- Chief Justice of India U.U. Lalit nominated Justice D.Y. Chandrachud as his successor in a brief meeting held at the Supreme Court judges’ lounge in the presence of all judges of the court on Tuesday.
- Chief Justice Lalit’s recommendation to the government would start the process for appointment of Justice Chandrachud as the 50th Chief Justice of India.
- If the government approval comes through, Justice Chandrachud would be the first second-generation CJI. His father, Justice Y.V. Chandrachud, was the 16th CJI and one of the longest serving.
- Chief Justice Lalit is scheduled to retire on November 8 at the end of a 74-day tenure as top judge. Justice Chandrachud is expected to be sworn in and assume charge as Chief Justice of India from November 9.
- He has a tenure of two years as Chief Justice until his retirement on November 11, 2024.
- Justice Chandrachud was appointed judge of the Supreme Court on May 13, 2016. He was before that the Chief Justice of the Allahabad High Court from October 31, 2013.

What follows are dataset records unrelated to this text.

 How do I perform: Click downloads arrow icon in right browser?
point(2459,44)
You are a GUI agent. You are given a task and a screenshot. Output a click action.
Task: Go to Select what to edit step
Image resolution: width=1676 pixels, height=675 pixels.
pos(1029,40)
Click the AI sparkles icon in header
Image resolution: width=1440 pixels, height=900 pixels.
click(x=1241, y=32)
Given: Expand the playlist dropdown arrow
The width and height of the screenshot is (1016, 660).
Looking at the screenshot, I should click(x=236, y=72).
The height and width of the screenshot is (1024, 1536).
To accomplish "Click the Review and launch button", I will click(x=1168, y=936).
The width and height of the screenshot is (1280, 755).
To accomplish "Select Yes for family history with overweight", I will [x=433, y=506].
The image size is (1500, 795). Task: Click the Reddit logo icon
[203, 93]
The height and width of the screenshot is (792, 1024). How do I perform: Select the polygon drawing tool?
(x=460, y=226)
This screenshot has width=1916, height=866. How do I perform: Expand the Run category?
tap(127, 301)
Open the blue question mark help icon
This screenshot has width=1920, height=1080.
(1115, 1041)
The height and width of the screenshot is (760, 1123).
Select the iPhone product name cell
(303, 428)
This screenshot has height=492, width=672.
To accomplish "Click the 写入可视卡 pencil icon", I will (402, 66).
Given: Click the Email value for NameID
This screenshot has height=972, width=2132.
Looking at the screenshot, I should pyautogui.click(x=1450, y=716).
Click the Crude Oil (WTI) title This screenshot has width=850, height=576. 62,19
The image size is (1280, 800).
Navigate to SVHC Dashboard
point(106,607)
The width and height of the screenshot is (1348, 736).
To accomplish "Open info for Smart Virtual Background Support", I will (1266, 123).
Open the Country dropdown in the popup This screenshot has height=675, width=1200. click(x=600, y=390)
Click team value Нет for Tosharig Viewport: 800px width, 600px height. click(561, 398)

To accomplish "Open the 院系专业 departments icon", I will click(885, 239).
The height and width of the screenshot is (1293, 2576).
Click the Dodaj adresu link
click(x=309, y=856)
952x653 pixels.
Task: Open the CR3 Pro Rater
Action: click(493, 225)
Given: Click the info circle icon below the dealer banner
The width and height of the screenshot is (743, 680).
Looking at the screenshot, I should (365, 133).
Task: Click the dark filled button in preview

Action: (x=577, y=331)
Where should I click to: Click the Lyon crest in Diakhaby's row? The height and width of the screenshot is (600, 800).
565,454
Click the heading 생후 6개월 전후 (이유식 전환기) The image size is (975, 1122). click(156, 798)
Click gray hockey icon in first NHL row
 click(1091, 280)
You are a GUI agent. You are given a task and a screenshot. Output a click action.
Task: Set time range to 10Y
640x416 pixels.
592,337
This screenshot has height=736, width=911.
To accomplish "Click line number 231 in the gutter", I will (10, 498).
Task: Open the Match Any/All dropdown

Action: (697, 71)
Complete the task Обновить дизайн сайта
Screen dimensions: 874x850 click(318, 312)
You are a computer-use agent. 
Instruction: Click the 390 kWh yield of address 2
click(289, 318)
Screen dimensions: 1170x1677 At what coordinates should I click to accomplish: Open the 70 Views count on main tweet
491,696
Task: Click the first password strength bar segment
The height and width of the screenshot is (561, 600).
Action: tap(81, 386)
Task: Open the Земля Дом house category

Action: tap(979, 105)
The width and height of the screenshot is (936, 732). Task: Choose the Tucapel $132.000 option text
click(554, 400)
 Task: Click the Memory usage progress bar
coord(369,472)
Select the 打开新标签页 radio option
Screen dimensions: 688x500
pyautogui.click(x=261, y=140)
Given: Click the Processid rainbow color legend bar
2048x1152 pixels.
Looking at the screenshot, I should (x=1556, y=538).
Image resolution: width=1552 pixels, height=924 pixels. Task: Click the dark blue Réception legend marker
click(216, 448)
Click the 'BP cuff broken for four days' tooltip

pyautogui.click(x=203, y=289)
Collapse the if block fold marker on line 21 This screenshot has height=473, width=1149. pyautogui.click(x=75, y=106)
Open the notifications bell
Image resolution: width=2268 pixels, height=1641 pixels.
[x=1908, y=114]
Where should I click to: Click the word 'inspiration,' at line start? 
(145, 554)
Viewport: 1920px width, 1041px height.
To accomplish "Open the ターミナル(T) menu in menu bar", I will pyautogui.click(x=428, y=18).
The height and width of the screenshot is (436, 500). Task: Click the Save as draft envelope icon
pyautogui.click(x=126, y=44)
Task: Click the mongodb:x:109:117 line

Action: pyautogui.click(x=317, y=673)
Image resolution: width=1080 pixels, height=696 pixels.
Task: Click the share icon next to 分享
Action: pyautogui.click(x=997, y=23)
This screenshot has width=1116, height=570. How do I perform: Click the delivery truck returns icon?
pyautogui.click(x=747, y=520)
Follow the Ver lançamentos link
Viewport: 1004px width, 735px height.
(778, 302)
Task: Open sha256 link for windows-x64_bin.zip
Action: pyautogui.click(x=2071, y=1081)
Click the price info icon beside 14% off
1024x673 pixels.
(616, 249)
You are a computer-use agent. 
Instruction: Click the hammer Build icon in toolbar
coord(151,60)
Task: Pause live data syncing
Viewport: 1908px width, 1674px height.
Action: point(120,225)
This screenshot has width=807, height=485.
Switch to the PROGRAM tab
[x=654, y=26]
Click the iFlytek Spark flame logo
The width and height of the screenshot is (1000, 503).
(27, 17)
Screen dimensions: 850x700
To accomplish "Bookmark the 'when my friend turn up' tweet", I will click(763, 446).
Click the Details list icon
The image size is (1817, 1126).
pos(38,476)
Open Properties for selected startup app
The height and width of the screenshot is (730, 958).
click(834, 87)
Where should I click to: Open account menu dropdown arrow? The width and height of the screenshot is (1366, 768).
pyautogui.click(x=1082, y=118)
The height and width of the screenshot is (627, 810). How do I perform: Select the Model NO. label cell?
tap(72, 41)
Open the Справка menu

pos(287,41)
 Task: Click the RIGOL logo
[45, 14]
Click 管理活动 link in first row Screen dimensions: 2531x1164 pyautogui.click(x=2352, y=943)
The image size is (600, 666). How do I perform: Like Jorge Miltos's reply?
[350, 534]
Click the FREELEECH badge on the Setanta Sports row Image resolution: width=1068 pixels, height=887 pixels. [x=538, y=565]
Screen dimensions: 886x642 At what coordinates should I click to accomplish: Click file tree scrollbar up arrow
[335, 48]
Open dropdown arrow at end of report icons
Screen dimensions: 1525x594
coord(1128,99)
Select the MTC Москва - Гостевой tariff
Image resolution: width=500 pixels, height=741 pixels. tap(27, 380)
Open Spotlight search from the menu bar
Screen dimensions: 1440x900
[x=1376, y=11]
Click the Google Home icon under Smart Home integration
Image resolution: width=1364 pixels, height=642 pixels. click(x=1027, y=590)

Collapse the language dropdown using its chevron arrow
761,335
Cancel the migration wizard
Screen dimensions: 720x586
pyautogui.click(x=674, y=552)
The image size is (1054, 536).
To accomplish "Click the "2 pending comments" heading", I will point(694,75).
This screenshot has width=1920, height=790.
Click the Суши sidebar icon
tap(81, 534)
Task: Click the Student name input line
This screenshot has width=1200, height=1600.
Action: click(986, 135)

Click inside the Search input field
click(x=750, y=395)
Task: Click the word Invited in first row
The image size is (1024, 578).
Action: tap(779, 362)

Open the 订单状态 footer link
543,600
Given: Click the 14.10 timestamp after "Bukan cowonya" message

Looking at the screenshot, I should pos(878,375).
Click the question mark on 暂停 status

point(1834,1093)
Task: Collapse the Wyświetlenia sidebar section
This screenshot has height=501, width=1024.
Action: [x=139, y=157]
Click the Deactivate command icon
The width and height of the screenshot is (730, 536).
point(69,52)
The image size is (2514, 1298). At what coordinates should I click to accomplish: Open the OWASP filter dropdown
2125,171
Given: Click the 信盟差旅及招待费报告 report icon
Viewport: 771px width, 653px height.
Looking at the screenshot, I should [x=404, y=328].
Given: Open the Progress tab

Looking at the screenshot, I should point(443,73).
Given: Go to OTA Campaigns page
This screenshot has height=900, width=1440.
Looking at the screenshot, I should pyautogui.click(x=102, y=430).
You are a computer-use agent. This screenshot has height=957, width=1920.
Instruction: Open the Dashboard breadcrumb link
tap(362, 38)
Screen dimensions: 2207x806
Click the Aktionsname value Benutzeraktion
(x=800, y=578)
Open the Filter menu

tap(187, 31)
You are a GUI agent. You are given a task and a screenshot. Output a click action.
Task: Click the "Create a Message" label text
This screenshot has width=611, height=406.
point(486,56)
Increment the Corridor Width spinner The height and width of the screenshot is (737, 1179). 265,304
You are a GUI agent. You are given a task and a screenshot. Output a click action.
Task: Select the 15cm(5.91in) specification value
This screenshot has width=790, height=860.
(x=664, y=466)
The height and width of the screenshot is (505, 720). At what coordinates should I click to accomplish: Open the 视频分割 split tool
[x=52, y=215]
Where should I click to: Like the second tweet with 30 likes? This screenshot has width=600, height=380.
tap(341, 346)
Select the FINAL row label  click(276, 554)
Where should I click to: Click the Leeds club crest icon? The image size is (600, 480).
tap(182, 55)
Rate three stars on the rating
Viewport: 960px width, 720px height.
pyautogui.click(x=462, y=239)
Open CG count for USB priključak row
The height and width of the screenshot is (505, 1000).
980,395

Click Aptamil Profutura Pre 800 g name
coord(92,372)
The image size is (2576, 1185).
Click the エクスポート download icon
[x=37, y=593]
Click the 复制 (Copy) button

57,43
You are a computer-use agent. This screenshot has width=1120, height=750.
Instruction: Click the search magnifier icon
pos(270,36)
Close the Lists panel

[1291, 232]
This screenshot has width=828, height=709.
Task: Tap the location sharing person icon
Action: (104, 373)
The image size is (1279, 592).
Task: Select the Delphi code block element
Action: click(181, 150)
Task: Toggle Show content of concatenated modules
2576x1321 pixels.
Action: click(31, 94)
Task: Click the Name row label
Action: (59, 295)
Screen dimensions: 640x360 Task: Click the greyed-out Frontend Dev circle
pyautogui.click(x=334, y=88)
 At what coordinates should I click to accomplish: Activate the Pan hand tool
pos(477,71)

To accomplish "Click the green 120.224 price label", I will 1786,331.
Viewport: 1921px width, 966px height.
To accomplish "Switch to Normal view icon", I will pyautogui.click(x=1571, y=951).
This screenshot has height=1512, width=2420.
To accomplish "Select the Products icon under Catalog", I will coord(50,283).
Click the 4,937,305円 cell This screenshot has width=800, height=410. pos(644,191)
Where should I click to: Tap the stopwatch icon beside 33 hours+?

- Justice Chandrachud began his career as a judge in the Bombay High Court on March 29, 2000 until his appointment as the Chief Justice of the Allahabad High Court.
- He was Additional Solicitor-General from 1998 until appointment to the Bombay High Court Bench. He was designated a senior advocate by the Bombay High Court in June 1998 and had practised law at the Supreme Court and the Bombay High Court.
- Justice Chandrachud’s career in law combines a blend of both practical experience in law and academics. He was a visiting professor of Comparative Constitutional Law at the University of Mumbai and the Oklahoma University School of Law, U.S.
Appointment of the CJI:
- The Chief Justice of India and the Judges of the Supreme Court (SC) are appointed by the President under clause (2) of Article 124 of the Constitution.
- As far as the CJI is concerned, the outgoing CJI recommends his successor.
- The Union Law Minister forwards the recommendation to the Prime Minister who, in turn, advises the President.
- SC in the Second Judges Case (1993), ruled that the senior most judge of the Supreme Court should alone be appointed to the office of the CJI.
- The Supreme Court collegium is headed by the Chief Justice of India and comprises four other senior most judges of the court.
- The collegium system is the system of appointment and transfer of judges that has evolved through judgments of the Supreme Court (Judges Cases), and not by an Act of Parliament or by a provision of the Constitution.